Soon after, a court found that Navalny’s long stay in Germany violated the terms of a suspended sentence he was handed for a 2014 embezzlement conviction and ordered him to serve two and a half years in prison.

Navalny began the hunger strike to protest prison officials’ refusal to let his doctors visit when he began experiencing severe back pain and a loss of feeling in his legs. The penitentiary service has said Navalny was getting all the medical help he needs.

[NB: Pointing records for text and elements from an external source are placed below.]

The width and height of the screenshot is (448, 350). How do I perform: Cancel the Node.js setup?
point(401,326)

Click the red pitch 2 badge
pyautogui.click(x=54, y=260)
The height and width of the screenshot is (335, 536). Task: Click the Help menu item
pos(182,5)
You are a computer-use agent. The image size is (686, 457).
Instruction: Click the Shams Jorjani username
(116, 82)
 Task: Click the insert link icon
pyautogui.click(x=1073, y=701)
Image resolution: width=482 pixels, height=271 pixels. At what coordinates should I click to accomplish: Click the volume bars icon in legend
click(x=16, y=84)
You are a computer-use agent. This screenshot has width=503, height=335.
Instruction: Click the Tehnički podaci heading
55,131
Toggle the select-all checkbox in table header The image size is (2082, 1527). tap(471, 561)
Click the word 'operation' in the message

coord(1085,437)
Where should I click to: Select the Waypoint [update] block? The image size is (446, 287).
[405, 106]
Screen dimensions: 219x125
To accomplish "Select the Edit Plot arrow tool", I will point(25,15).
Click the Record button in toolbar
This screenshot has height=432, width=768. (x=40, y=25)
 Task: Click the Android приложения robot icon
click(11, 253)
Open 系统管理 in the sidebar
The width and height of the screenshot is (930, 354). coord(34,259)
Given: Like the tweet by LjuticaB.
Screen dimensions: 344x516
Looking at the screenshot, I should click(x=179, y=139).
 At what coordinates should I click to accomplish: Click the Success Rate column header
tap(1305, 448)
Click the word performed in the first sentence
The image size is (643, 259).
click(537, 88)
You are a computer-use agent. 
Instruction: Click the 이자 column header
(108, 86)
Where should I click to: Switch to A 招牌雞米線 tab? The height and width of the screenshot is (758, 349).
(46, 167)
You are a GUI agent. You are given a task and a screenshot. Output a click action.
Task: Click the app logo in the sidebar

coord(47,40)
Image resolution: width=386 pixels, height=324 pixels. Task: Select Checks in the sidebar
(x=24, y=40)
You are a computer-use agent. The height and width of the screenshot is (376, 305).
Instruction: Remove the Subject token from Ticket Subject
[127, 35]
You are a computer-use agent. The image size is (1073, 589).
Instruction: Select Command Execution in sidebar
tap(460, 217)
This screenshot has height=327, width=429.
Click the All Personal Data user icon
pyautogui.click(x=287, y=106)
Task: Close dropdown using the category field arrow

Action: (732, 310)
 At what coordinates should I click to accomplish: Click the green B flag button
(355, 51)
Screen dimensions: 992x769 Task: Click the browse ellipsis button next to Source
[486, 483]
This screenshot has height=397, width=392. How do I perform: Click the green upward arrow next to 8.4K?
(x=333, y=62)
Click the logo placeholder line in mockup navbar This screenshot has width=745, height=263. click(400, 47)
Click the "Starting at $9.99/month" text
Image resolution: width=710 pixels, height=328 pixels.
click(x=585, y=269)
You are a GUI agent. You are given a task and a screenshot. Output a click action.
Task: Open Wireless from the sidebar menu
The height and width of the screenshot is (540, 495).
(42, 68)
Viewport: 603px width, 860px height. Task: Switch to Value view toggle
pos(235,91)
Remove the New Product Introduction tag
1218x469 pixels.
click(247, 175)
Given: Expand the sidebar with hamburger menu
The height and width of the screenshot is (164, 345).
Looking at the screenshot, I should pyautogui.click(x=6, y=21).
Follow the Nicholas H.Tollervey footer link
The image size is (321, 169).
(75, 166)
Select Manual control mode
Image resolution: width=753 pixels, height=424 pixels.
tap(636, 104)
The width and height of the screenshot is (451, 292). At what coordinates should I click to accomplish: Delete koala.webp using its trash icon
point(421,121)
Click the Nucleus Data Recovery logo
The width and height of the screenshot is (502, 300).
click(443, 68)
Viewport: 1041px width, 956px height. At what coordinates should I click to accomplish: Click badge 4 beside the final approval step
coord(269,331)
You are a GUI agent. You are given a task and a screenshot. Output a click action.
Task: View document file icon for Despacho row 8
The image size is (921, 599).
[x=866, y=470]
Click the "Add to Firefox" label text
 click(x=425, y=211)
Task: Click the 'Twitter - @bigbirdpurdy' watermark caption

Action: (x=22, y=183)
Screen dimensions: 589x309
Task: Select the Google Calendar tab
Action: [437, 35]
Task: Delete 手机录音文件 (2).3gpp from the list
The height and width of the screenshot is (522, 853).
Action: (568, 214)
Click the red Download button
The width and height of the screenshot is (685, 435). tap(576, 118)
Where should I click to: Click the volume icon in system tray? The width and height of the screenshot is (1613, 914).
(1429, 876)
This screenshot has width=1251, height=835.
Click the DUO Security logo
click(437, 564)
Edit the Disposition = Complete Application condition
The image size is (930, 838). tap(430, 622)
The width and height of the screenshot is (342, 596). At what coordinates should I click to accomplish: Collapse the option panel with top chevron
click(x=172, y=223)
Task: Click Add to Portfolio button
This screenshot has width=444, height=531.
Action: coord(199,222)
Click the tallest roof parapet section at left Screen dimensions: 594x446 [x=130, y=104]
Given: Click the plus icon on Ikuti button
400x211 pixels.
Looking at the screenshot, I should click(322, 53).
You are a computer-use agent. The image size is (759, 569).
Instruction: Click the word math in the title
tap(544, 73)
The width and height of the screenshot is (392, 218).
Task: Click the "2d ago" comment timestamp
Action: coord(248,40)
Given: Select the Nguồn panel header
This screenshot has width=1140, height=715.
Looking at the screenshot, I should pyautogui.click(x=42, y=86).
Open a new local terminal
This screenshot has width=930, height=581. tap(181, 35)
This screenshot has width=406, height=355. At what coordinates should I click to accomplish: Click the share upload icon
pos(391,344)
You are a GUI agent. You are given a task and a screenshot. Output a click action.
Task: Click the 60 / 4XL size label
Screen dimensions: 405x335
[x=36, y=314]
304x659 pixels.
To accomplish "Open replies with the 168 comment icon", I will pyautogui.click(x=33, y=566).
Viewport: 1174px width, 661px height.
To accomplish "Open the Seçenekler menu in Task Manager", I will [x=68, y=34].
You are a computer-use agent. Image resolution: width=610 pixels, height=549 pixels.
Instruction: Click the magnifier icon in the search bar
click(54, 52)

Navalny’s physician, Dr. Yaroslav Ashikhmin, said recently that test results he received from Navalny’s family showed sharply elevated levels of potassium, which can bring on cardiac arrest, and heightened creatinine levels that indicate impaired kidneys and he “could die at any moment”.

On Sunday, he was transferred to a hospital in another prison and given a glucose drip. Prison officials rebuffed attempts by his doctors to visit him there.